Aggregate reports (RUA)
Aggregate reports are XML files sent daily by every major mail provider (Google, Microsoft, Yahoo, etc.) to your rua= address. They summarise authentication results for all email claiming to be from your domain during the previous day.
Each report contains:
- The receiving organisation (who sent the report)
- The IP addresses that sent email from your domain
- How many emails each IP sent
- Whether SPF and DKIM passed or failed for each IP
- Whether DMARC passed (combining SPF/DKIM with alignment)
- What action was taken (none, quarantine, reject)
DMARC+ aggregates these across all providers and presents them in the Dashboard.
Forensic reports (RUF)
Forensic reports are per-message failure reports sent (when an email fails DMARC) to your ruf= address. They contain the email headers (and sometimes the full message) that failed.
Note: Many major providers (including Google) no longer send forensic reports due to privacy concerns. Don't rely on them as your primary analysis tool.
Reading the DMARC+ Dashboard
Pass rate
The most important metric. Your goal:
| Pass rate | Status |
|---|---|
| < 70% | Critical — significant unauthorised sending or misconfiguration |
| 70–90% | Needs work — fix failing sources before enforcing |
| 90–95% | Almost ready — investigate remaining failures |
| > 95% | Ready to advance policy |
Sending sources
The table of IP addresses sending from your domain. For each source:
- Pass — this source is properly authenticated
- Fail — this source is failing SPF or DKIM alignment
For every failing source, answer: do I want this source sending email from my domain?
- Yes, it's legitimate — configure SPF and DKIM for it
- No, it shouldn't be sending — note it; once you enforce, it will be blocked automatically
- Not sure — investigate the IP (use IP lookup tools to identify the owner)
Common patterns in DMARC reports
High volume from an unknown IP failing DMARC
Someone is spoofing your domain.

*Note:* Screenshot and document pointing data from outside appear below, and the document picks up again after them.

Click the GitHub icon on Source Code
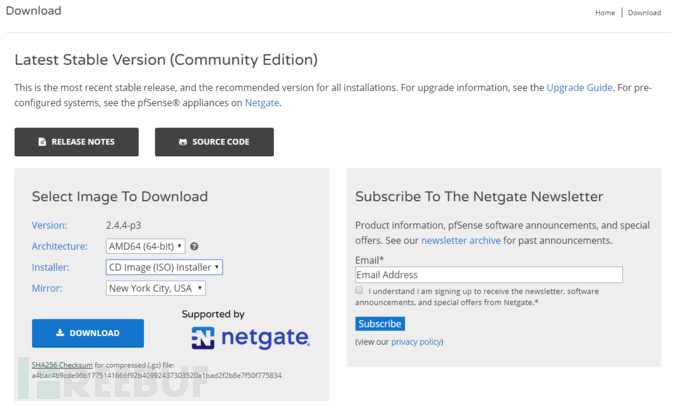Viewport: 690px width, 406px height. point(183,142)
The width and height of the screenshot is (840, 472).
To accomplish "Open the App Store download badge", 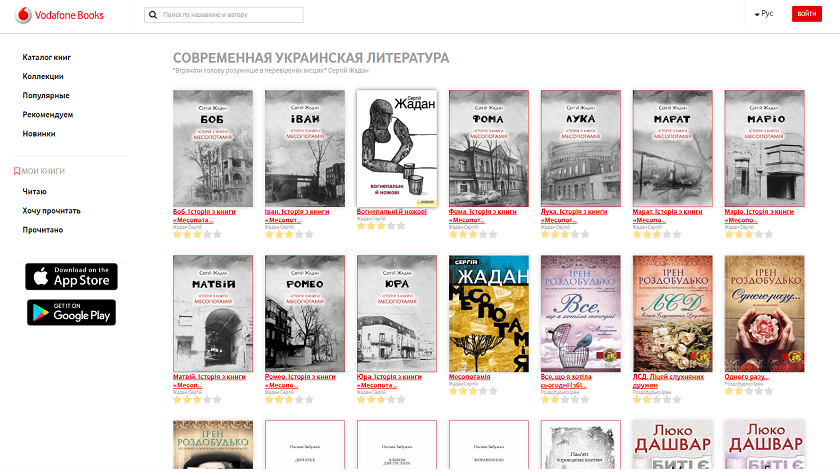I will pyautogui.click(x=71, y=276).
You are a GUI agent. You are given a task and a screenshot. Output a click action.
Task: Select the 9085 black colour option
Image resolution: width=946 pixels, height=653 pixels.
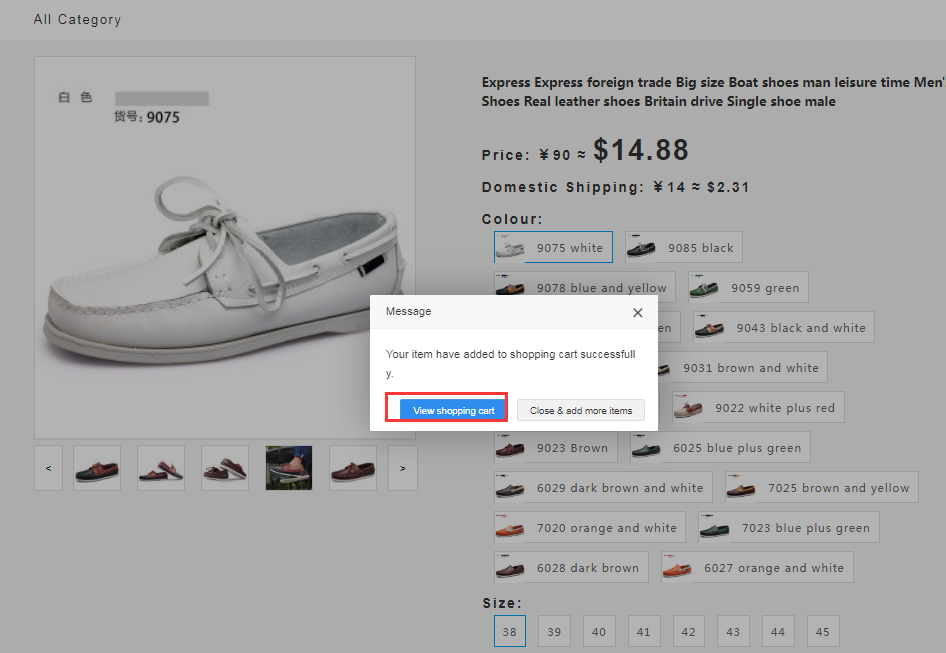click(684, 247)
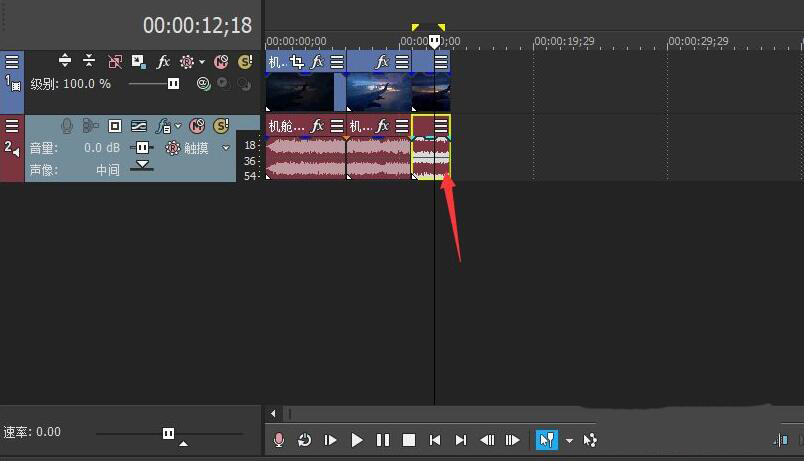The width and height of the screenshot is (804, 461).
Task: Click the Play button in transport controls
Action: click(x=357, y=440)

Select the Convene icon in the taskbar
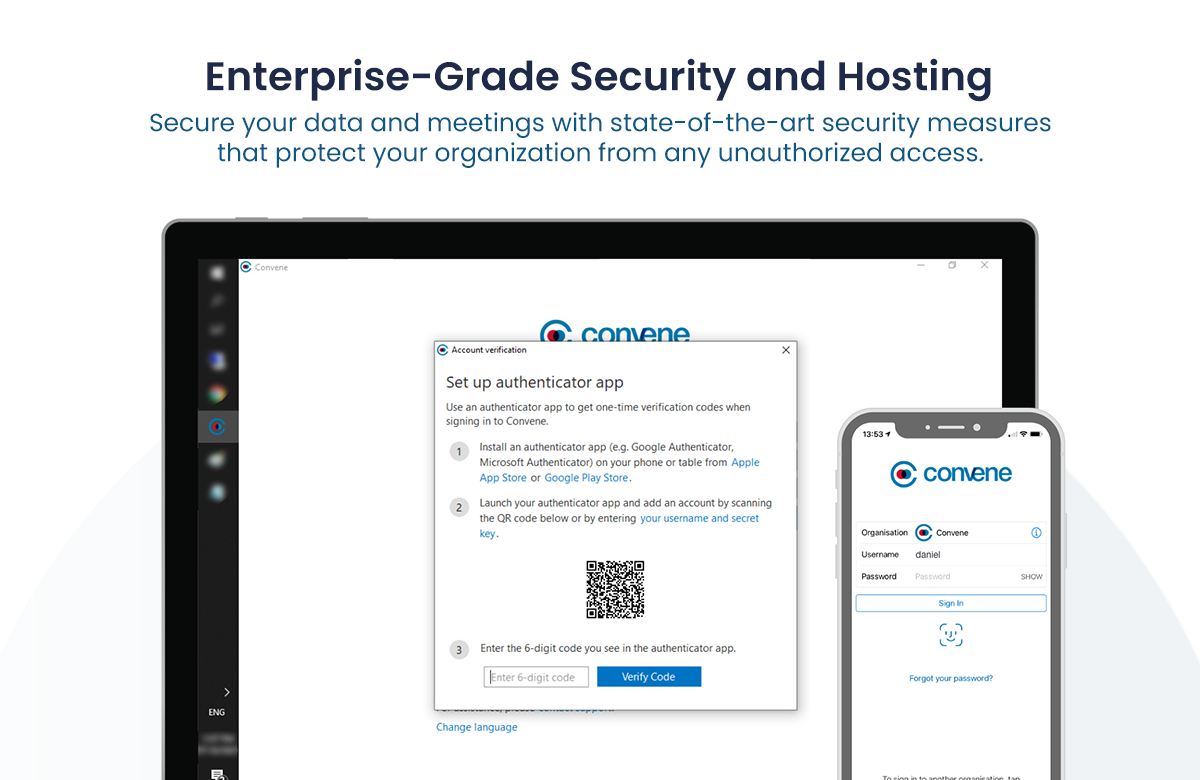point(216,425)
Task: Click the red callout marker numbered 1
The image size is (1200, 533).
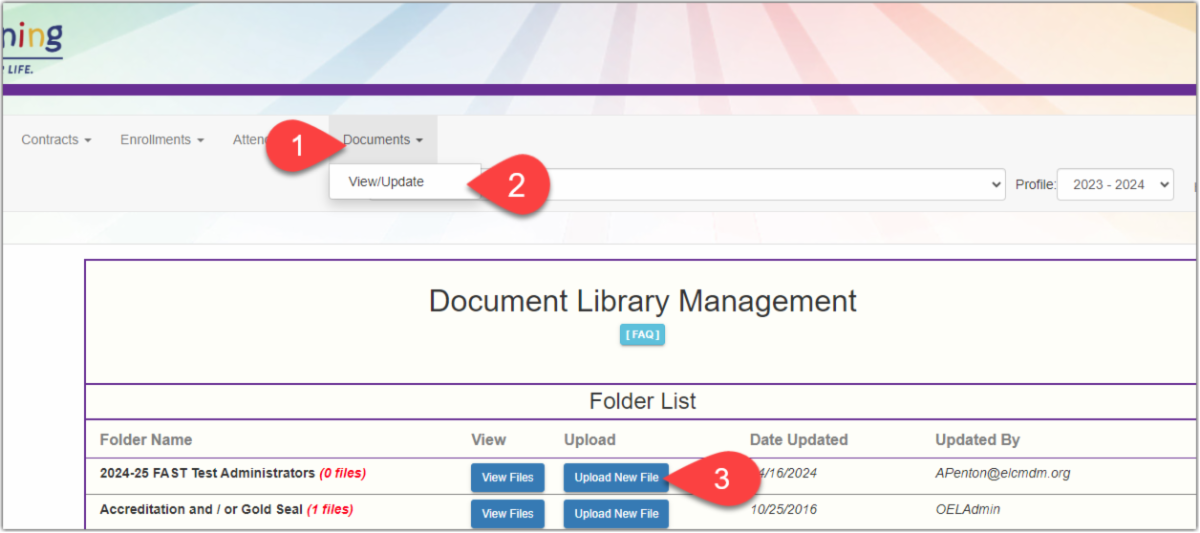Action: (296, 146)
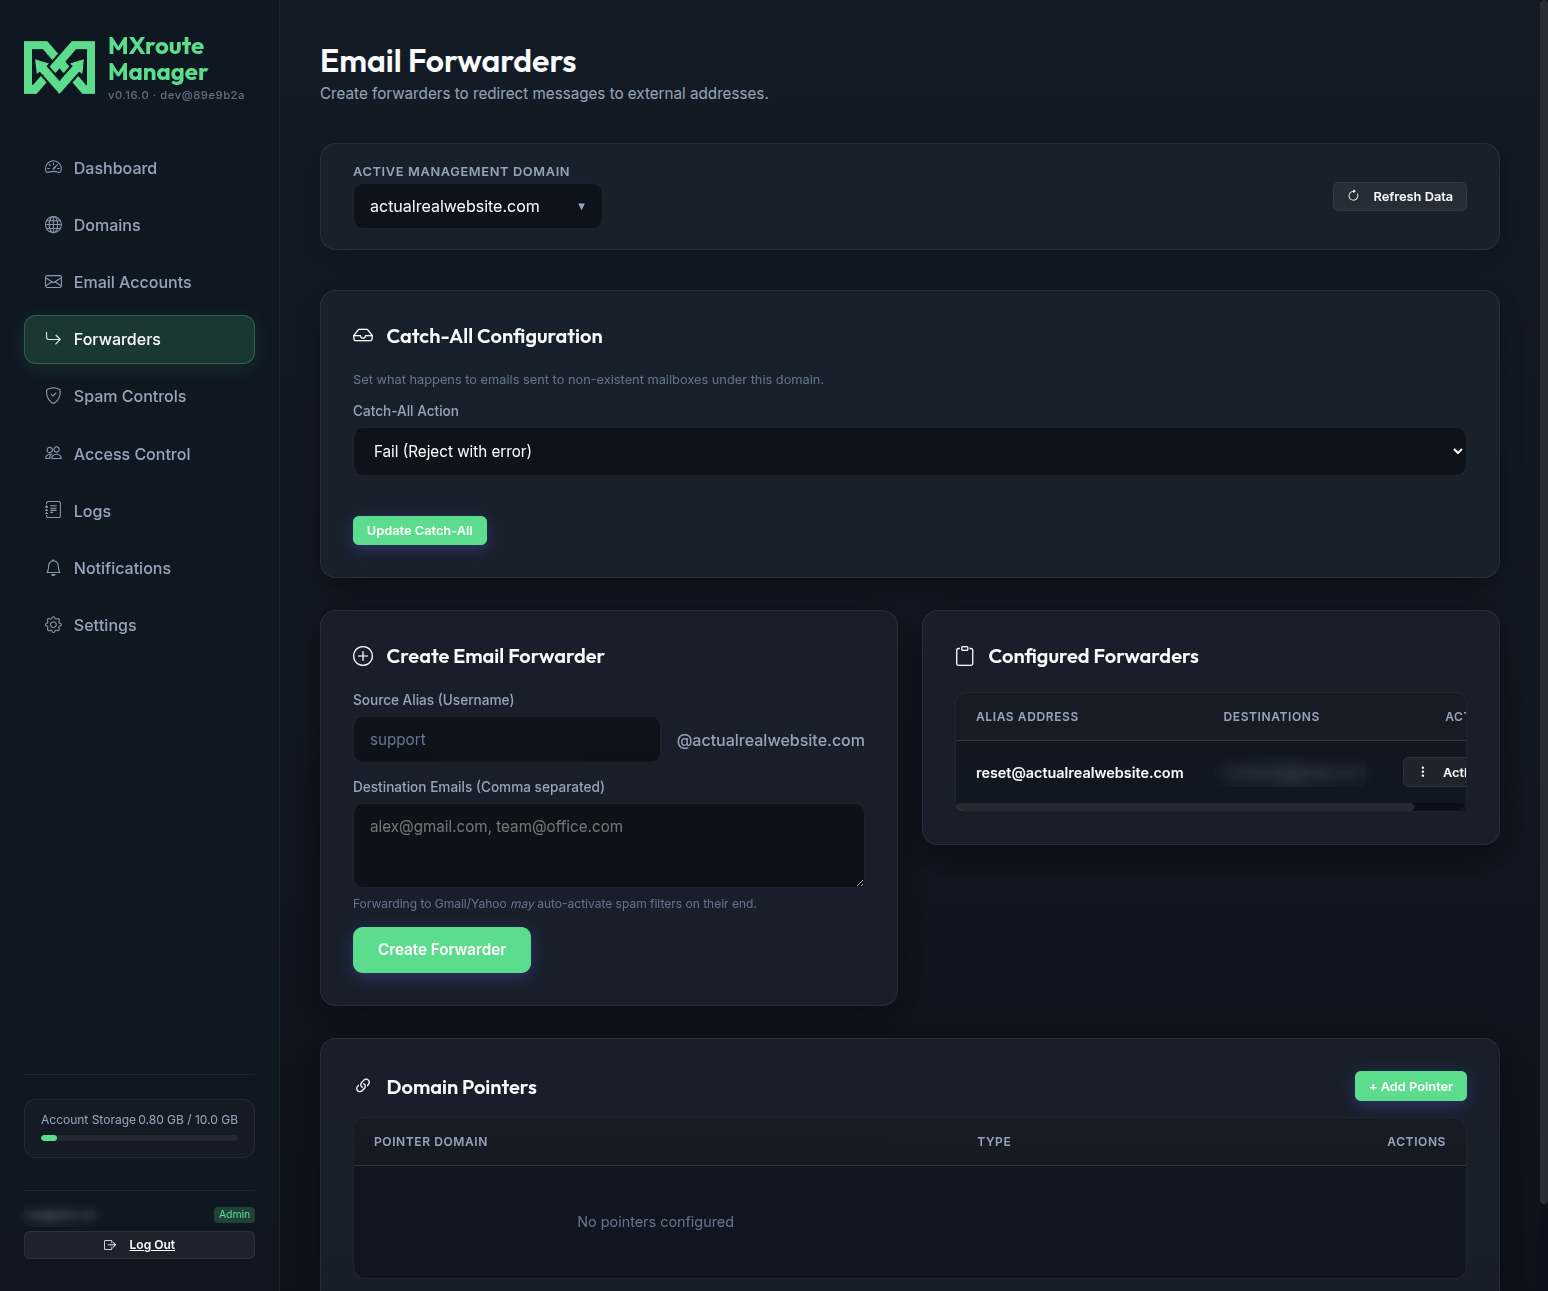Click the Refresh Data button
Viewport: 1548px width, 1291px height.
[1400, 196]
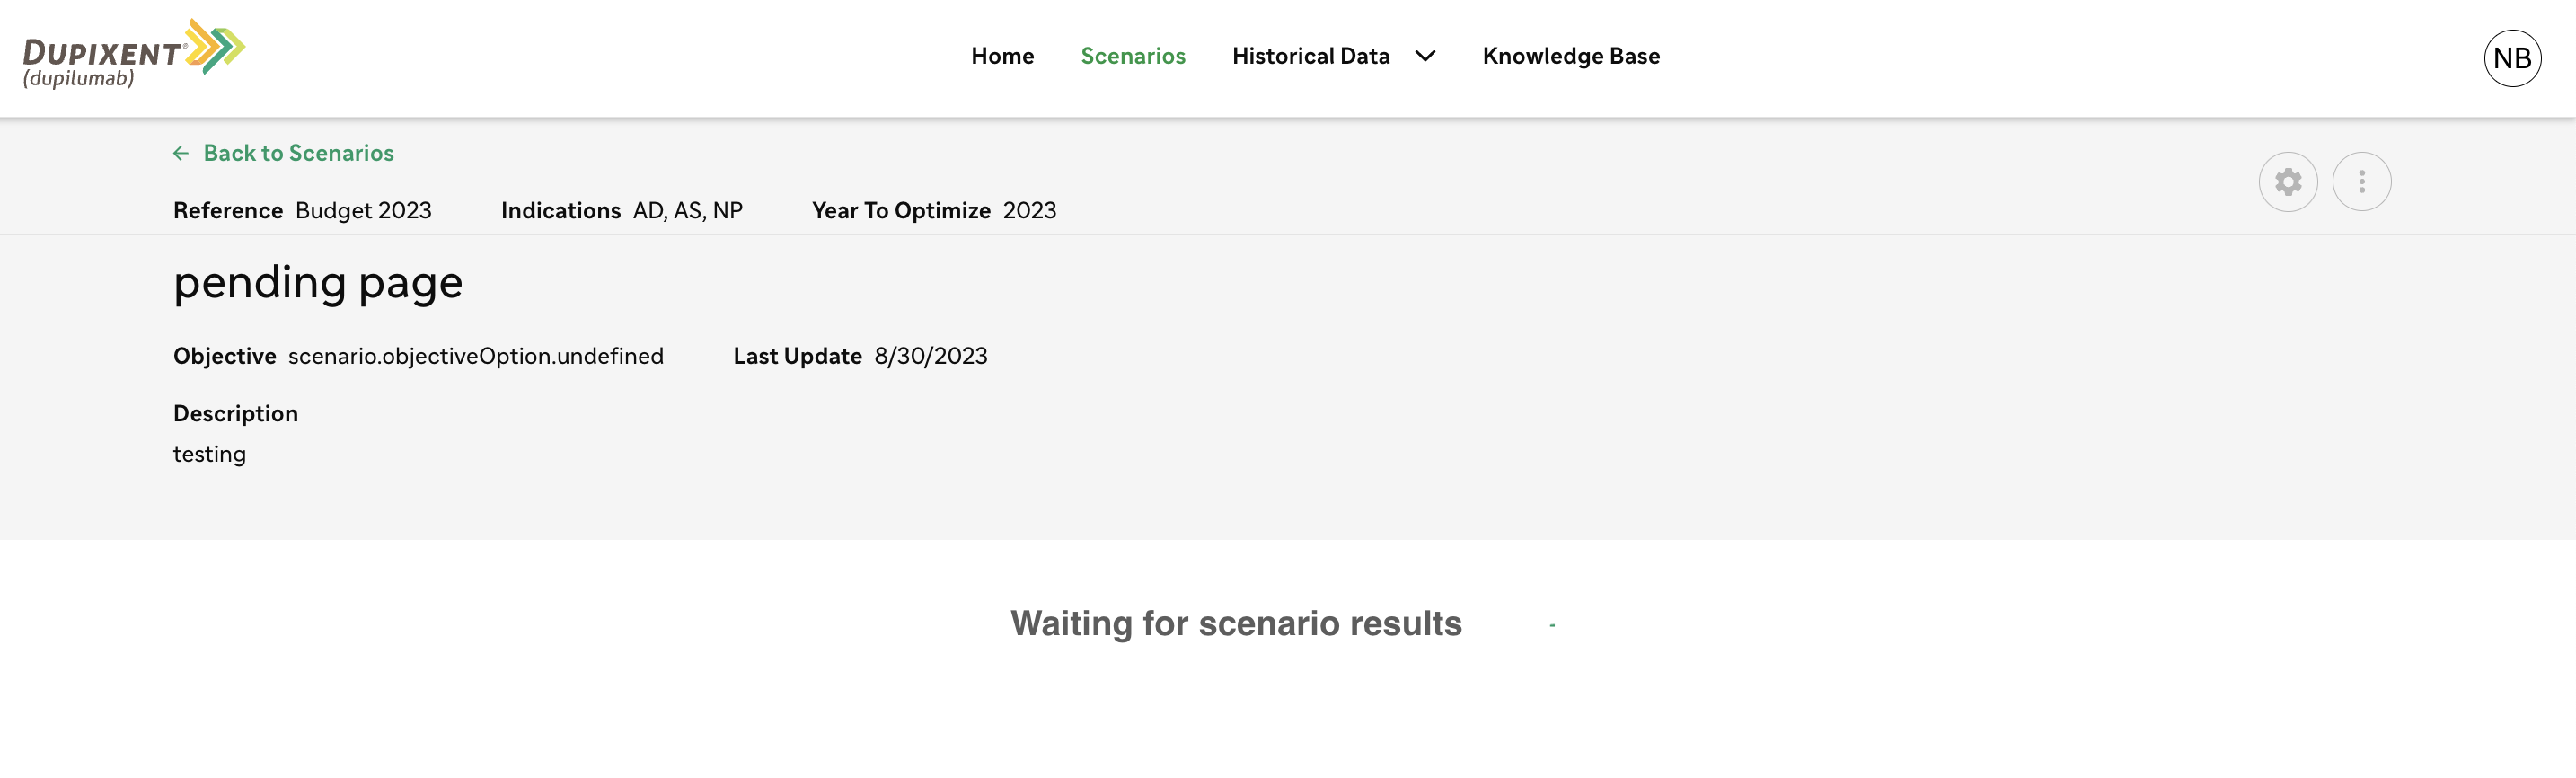Click the Year To Optimize 2023 value
This screenshot has width=2576, height=778.
[1029, 210]
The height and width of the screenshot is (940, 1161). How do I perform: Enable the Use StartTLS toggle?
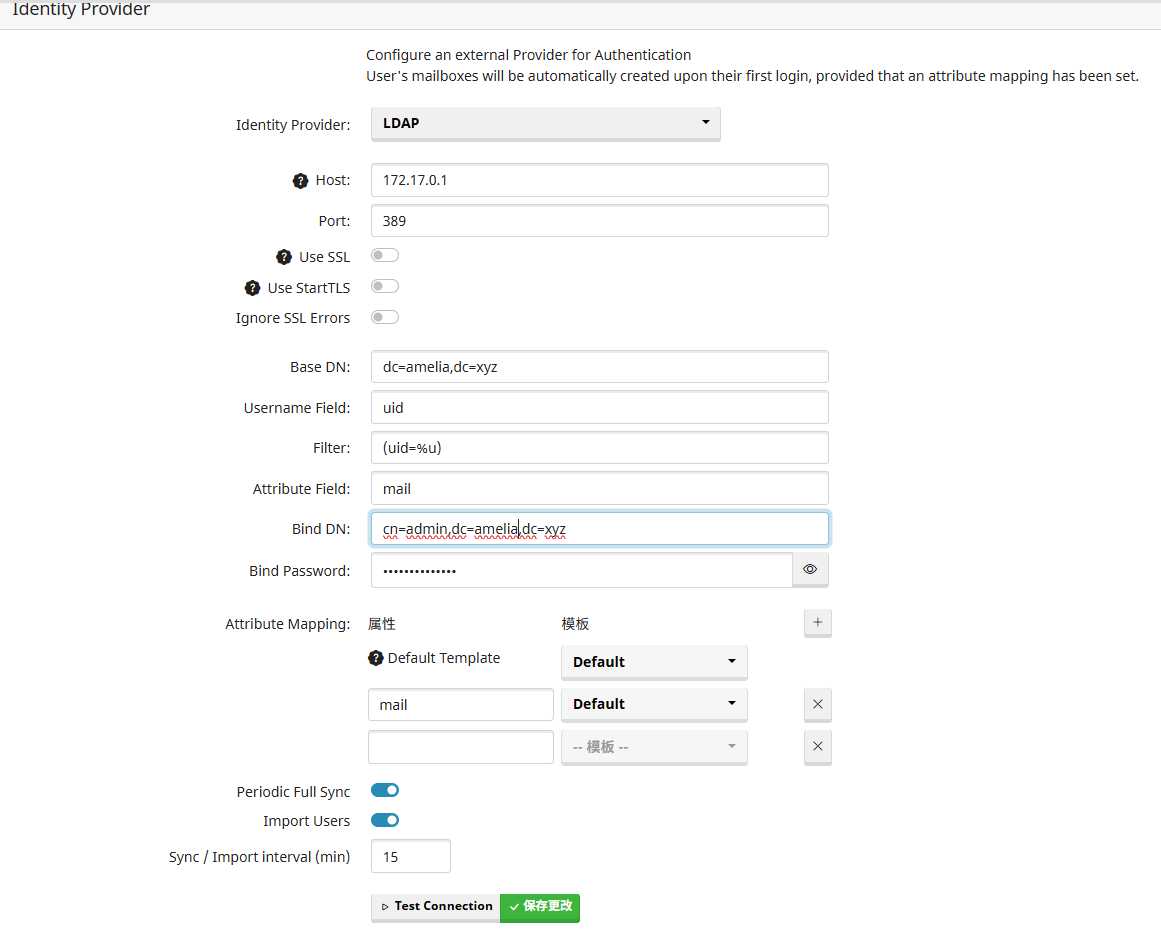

They won't be blocked until you enforce p=reject — this is your motivation to get there.
Low volume from an unfamiliar service passing SPF
Probably a service you forgot about (an old newsletter tool, a developer's personal Mailchimp account, etc.). Decide whether to keep or remove it.
A legitimate service failing alignment
SPF or DKIM is set up, but the alignment isn't working. Common cause: the service is signing with its own domain, not yours. Fix: configure the service to use your domain for both the envelope From and DKIM signing.
Sudden spike in failures
Usually means something changed:
- A new sending service was added without SPF/DKIM setup
- A DNS change broke an existing record
- A third-party service changed their SPF record without notice (check your
include:chains)
Acting on report data
Prioritise by volume. Fix the highest-volume failing sources first — they have the most impact on your pass rate.
Fix one source at a time. After each fix, wait 24 hours for new reports and verify the source is now passing before moving to the next.
Keep a changelog. Note every DNS change you make and when. This makes it much easier to debug unexpected failures later.
Set a weekly review cadence. Spend 15 minutes each week reviewing the DMARC+ dashboard. New services get added, records change — regular review catches issues before they affect deliverability.